### GIVEN TEXT
Brent Lepistu (born 26 March 1993) is an Estonian professional footballer who plays as a midfielder for Liga I club CS Mioveni.

Club career

Flora
Lepistu came through the Flora youth system. He moved to Esiliiga club Warrior on loan for the 2009 season. On 17 April 2013, Lepistu made his debut for Flora's first team in a 6–0 away win over Pärnu Linnameeskond in the Estonian Cup quarter-finals. He made his debut in the Meistriliiga on 21 May 2013, in a 6–0 victory over Kuressaare at A. Le Coq Arena. Lepistu won his first Meistriliiga title in the 2015 season. In February 2017, Lepistu was named club captain by manager Arno Pijpers. He won his second Meistriliiga title in the 2017 season.

Kristiansund
On 20 December 2017, Lepistu signed a two-and-a-half-year contract with Norwegian Eliteserien club Kristiansund.

FC Lahti
On 31 July 2019, Lepistu signed a half-year contract with Finnish Veikkausliiga club FC Lahti.

International career
Lepistu began his youth career in 2009 with the Estonia under-17 team. He represented the under-19 team at the 2012 UEFA European Under-19 Championship in Estonia. Lepistu played in every group stage match, but failed to help the team progress to the semi-finals as Estonia lost all three games against Portugal, Greece and Spain. He also represented the under-21, and under-23 national sides.

### WHAT NEEDS TO BE DONE
Reproduce the text about footballer Brent Lepistu word for word, from start to finish. The material that comes next isn't needed.

### PROVIDED MATERIAL
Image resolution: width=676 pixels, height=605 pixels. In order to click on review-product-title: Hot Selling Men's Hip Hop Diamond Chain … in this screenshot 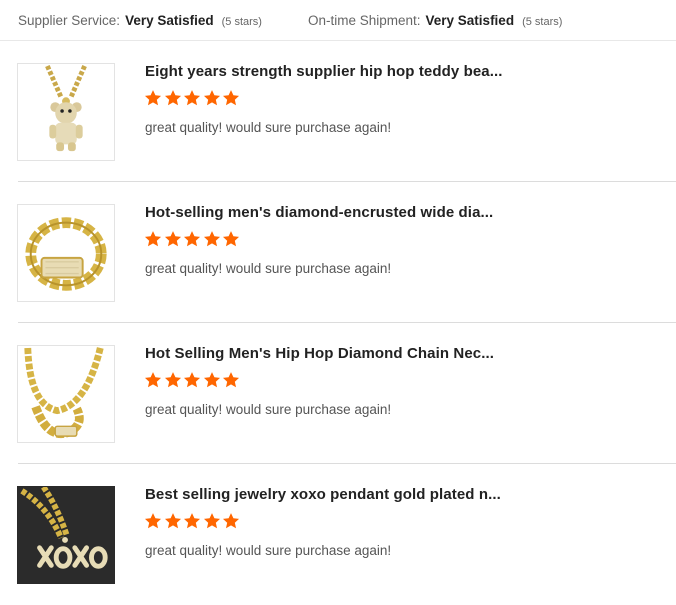, I will do `click(320, 354)`.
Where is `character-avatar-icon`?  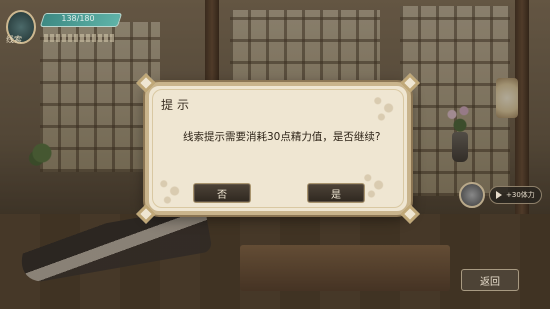 character-avatar-icon is located at coordinates (472, 195).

### YOUR SOLUTION
Brent Lepistu (born 26 March 1993) is an Estonian professional footballer who plays as a midfielder for Liga I club CS Mioveni.

Club career

Flora
Lepistu came through the Flora youth system. He moved to Esiliiga club Warrior on loan for the 2009 season. On 17 April 2013, Lepistu made his debut for Flora's first team in a 6–0 away win over Pärnu Linnameeskond in the Estonian Cup quarter-finals. He made his debut in the Meistriliiga on 21 May 2013, in a 6–0 victory over Kuressaare at A. Le Coq Arena. Lepistu won his first Meistriliiga title in the 2015 season. In February 2017, Lepistu was named club captain by manager Arno Pijpers. He won his second Meistriliiga title in the 2017 season.

Kristiansund
On 20 December 2017, Lepistu signed a two-and-a-half-year contract with Norwegian Eliteserien club Kristiansund.

FC Lahti
On 31 July 2019, Lepistu signed a half-year contract with Finnish Veikkausliiga club FC Lahti.

International career
Lepistu began his youth career in 2009 with the Estonia under-17 team. He represented the under-19 team at the 2012 UEFA European Under-19 Championship in Estonia. Lepistu played in every group stage match, but failed to help the team progress to the semi-finals as Estonia lost all three games against Portugal, Greece and Spain. He also represented the under-21, and under-23 national sides.